Industrial controllers differ from conventional computers in that their hardware configurations vary significantly from application to application reflecting their wide range of uses. This variability is accommodated by constructing the industrial controller on a modular basis having removable input and output (I/O) modules that may accommodate different numbers of input and output points depending on the process being controlled. The need to connect the I/O modules directly to or adjacent different pieces of machinery that may be spatially separated has led to the development of distributed I/O systems that take a variety of forms. In one example, a single discrete or “block” I/O module is located where desired. The block I/O module typically contains digital or analog I/O circuits or a combination of both, a built-in power supply, and a built-in network adapter for communicating with the industrial controller. In another example, the distributed I/O installation is modular in the sense that a single network adapter module is connected to the data network at a point remote from the industrial controller, and one or more I/O modules, as needed, are connected to the network adapter module for communication with the industrial controller through the single network adapter module.
In these modular distributed I/O products, the individual I/O modules communicate with the network adapter module by means, of a backplane. In some cases, the backplane is constructed in advance to have a finite number of slots each adapted to receive an I/O module, and the I/O modules (or a non-functional filler module) are plugged into the slots of the backplane. In others, the backplane has no predetermined structure and is built by interconnecting I/O modules to each other, either directly or using cables.
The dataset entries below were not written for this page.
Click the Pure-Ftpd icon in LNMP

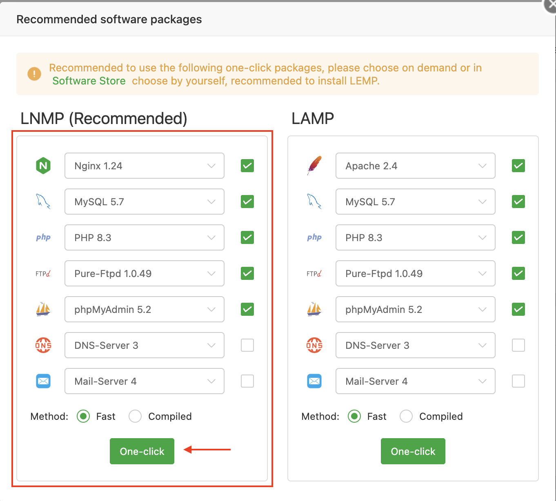[43, 273]
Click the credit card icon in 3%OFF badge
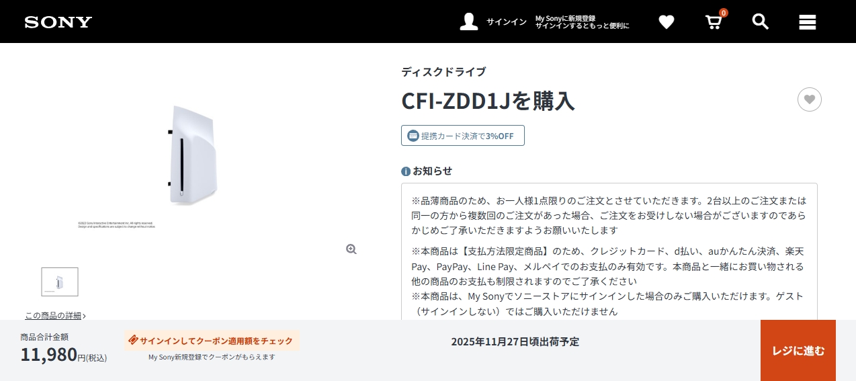The width and height of the screenshot is (856, 381). click(x=413, y=136)
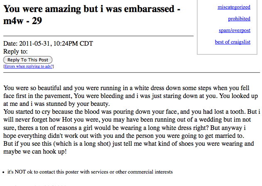Click the closing text 'maybe we can hook up!'
The image size is (262, 186).
point(35,152)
In either case, known modular products for distributed I/O applications are sometimes found to be sub-optimal for particular installations. When the distributed I/O system has a finite number of slots available to receive an I/O module, the number of slots can sometimes be insufficient. In the case where the backplane is constructed as and when the I/O modules are interconnected, the physical size of the I/O system can become undesirably large and can exceed the available mounting space on the machine being controlled and/or in an enclosure.
In some cases, cables have been used to extend a backplane from a first mounting location to a second mounting location, e.g., from a first fixed-length backplane to a second, or from a first enclosure to a second, to allow the various I/O modules to communicate with the industrial controller through a single network adapter. While this backplane extension technique is often effective, it does have numerous drawbacks including the relatively high cost of cables and the cable-to-backplane interface, the limited distance (about 1 meter), degradation of the electrical signals, wire congestion, possibilities for environmental contaminations at the cable-to-backplane connection. Also, in some cases, cables cannot be used due to moving machine parts or other undesirable environmental conditions.
In light of the foregoing issues and others, a need has been found for a wireless backplane extender for a distributed modular input/output system in an industrial automation control system.